> What is being asked
Start at the line with "This screenshot has height=581, width=900." in the records below, stop at the line with "The width and height of the screenshot is (706, 1568).", and return every line in that span exactly, the two end lines included.

[Dataset entries]
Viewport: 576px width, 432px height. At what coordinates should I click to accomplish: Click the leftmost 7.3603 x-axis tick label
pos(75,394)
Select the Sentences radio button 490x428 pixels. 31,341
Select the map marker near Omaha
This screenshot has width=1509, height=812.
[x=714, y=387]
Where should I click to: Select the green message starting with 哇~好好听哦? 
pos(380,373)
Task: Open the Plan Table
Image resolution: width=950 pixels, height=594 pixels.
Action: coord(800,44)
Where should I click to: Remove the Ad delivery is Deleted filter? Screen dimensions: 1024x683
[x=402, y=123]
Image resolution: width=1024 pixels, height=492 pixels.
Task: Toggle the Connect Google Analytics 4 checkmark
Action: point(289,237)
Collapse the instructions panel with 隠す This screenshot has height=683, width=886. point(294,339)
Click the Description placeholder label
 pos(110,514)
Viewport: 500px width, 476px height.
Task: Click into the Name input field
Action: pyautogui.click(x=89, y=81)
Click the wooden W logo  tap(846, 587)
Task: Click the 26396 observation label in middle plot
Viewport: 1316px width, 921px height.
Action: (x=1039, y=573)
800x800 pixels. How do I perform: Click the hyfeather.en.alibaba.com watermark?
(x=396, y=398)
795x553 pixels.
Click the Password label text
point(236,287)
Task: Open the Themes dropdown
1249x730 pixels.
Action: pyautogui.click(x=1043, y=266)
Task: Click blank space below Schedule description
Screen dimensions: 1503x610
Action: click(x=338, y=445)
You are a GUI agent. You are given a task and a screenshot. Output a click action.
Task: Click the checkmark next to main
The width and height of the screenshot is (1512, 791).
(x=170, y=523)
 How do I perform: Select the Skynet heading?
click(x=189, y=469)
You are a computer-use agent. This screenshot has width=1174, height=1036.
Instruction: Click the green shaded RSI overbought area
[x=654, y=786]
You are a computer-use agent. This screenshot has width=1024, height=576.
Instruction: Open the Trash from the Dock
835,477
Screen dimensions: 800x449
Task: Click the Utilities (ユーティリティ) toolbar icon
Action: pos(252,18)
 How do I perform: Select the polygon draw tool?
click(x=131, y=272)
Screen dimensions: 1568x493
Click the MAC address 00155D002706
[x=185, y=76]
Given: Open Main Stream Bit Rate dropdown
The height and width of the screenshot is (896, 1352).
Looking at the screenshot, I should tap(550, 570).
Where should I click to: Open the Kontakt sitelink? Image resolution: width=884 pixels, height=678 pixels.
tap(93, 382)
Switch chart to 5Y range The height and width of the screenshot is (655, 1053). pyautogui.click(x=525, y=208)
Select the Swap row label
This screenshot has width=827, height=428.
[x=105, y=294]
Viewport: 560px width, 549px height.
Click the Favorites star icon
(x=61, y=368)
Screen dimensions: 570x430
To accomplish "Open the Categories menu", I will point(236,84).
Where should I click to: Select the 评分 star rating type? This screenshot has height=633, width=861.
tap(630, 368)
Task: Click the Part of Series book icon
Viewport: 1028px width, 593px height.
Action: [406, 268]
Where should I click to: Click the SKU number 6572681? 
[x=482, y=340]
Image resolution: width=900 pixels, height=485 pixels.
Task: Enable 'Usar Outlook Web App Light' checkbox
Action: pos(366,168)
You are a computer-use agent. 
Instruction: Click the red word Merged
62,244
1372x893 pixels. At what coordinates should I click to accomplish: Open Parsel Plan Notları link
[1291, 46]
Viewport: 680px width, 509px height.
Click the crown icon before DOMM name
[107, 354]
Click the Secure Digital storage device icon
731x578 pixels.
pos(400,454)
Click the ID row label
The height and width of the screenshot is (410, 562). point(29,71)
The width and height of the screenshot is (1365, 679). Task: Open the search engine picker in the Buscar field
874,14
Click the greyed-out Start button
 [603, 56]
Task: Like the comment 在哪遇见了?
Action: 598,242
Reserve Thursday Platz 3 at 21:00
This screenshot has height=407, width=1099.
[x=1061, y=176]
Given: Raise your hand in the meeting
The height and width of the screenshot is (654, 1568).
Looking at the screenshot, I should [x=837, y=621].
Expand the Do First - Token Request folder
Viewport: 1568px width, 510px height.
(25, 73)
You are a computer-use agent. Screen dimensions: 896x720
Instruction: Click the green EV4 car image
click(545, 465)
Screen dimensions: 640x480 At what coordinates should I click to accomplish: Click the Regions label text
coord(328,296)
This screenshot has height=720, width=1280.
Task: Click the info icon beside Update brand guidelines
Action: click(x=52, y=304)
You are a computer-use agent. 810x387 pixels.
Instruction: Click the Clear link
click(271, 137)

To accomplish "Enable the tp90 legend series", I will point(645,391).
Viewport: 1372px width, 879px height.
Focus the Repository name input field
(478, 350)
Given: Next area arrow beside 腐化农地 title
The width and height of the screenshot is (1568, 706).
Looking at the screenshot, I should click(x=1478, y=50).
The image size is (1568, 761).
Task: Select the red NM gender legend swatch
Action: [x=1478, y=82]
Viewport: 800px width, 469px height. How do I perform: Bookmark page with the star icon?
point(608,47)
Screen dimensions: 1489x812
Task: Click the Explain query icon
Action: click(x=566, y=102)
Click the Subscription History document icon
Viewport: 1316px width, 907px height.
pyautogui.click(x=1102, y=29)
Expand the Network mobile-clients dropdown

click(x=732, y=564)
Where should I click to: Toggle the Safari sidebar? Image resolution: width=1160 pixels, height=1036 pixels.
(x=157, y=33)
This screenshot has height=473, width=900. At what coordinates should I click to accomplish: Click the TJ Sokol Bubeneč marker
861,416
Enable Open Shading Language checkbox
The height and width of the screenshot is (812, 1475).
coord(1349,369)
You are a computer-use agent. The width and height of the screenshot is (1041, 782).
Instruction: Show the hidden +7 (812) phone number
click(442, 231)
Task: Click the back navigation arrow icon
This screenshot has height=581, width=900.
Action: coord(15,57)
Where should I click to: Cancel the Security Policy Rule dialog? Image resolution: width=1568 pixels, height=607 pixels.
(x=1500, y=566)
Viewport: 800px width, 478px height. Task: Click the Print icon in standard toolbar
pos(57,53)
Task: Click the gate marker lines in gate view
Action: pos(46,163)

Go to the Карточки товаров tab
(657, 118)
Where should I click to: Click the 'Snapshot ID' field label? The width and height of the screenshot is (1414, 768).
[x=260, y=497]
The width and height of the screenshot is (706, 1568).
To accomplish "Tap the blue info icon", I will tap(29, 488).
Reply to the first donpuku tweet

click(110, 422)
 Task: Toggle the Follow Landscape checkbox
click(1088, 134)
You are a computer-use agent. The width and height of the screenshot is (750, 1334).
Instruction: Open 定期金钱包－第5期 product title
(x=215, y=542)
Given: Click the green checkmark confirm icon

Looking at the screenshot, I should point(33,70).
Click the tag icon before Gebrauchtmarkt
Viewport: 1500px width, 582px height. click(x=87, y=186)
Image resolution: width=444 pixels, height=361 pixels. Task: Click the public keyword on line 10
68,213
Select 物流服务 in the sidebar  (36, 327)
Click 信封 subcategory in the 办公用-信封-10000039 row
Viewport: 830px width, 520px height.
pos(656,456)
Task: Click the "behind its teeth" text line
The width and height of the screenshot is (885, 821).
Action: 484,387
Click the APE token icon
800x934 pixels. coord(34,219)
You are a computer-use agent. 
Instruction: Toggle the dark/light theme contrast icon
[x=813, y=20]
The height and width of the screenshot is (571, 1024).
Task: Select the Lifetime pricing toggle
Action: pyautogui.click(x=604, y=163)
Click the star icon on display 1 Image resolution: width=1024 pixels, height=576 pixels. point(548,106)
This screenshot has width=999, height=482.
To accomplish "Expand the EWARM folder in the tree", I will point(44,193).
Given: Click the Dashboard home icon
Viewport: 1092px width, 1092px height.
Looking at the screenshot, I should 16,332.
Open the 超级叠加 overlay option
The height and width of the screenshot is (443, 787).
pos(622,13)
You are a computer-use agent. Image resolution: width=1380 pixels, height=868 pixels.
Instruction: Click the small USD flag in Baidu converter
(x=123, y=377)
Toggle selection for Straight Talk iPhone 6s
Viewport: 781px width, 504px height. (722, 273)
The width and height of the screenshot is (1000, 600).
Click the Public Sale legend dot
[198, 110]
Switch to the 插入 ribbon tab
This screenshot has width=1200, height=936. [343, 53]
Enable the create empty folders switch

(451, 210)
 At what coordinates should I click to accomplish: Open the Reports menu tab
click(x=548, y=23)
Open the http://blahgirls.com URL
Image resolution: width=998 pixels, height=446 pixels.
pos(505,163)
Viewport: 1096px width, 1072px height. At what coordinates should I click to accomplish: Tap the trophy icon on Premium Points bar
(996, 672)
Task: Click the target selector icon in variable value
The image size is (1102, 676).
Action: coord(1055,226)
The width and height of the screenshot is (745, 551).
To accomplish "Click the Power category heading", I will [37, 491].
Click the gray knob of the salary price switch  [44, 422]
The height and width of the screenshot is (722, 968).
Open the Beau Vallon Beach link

> Response area
This screenshot has height=581, width=900.
Action: coord(15,57)
Where should I click to: Cancel the Security Policy Rule dialog? Image resolution: width=1568 pixels, height=607 pixels.
(x=1500, y=566)
Viewport: 800px width, 478px height. Task: Click the Print icon in standard toolbar
pos(57,53)
Task: Click the gate marker lines in gate view
Action: pos(46,163)

Go to the Карточки товаров tab
(657, 118)
Where should I click to: Click the 'Snapshot ID' field label? The width and height of the screenshot is (1414, 768).
[x=260, y=497]
The width and height of the screenshot is (706, 1568).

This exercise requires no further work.